Aim of the exercise: In the material below, find every line with "computer" and pull it out.

Data extracts:
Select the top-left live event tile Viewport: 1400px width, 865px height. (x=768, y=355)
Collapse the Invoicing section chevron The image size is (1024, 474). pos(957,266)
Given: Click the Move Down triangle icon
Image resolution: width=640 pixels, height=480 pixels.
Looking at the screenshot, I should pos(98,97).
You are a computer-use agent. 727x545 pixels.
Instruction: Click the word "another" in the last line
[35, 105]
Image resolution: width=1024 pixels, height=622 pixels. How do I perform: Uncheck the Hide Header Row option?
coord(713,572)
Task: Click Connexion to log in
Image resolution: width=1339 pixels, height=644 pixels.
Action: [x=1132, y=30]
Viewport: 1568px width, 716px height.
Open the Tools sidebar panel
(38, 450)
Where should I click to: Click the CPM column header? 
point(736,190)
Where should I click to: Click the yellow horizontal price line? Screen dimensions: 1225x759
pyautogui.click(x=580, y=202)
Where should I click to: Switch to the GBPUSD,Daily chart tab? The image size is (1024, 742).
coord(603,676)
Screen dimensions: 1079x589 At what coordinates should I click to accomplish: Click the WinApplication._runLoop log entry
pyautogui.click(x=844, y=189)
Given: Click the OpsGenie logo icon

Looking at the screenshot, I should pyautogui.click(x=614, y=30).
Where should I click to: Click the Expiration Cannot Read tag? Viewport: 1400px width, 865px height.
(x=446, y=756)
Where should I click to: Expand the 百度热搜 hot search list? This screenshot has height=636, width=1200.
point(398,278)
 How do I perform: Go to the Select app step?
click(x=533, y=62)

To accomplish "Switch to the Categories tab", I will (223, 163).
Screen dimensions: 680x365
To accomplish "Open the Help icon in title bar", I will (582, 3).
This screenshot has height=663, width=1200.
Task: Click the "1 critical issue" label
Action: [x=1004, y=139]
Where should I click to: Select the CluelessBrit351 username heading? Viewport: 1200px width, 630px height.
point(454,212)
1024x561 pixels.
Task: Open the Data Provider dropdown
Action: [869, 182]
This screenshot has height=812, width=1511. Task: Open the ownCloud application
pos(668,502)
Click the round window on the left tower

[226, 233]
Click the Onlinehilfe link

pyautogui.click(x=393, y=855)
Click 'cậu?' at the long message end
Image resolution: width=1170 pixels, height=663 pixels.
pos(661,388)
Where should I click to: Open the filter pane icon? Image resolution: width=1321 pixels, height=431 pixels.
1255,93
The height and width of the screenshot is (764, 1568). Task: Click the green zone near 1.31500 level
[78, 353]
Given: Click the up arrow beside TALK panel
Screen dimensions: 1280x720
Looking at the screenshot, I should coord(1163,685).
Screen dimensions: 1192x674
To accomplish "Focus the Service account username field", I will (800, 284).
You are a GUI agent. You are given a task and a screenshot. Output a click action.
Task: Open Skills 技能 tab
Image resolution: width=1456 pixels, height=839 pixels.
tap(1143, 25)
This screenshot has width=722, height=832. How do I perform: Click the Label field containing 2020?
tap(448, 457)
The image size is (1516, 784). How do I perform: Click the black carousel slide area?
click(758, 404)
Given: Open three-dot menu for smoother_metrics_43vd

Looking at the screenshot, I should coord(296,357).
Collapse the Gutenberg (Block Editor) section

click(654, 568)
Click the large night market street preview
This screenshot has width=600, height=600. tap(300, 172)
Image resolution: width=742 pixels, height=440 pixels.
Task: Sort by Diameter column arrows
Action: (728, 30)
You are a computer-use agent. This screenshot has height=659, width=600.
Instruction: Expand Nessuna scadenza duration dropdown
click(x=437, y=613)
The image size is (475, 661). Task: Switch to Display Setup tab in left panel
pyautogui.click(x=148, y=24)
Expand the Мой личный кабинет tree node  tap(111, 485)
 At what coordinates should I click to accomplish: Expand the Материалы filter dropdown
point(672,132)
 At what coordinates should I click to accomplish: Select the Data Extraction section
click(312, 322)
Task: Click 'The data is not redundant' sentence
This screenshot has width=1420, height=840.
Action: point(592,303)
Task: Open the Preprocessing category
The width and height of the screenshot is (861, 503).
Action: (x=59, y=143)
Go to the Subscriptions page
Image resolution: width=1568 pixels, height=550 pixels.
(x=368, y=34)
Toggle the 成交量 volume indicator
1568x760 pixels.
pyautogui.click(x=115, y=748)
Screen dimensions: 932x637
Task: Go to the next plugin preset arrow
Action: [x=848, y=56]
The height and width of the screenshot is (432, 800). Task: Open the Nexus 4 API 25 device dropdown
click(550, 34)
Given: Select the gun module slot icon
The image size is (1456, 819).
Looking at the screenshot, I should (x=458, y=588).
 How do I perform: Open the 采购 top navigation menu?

Output for this exercise:
You are a computer-use agent. 727x545 pixels.
You are a computer-use agent. This screenshot has height=659, width=600.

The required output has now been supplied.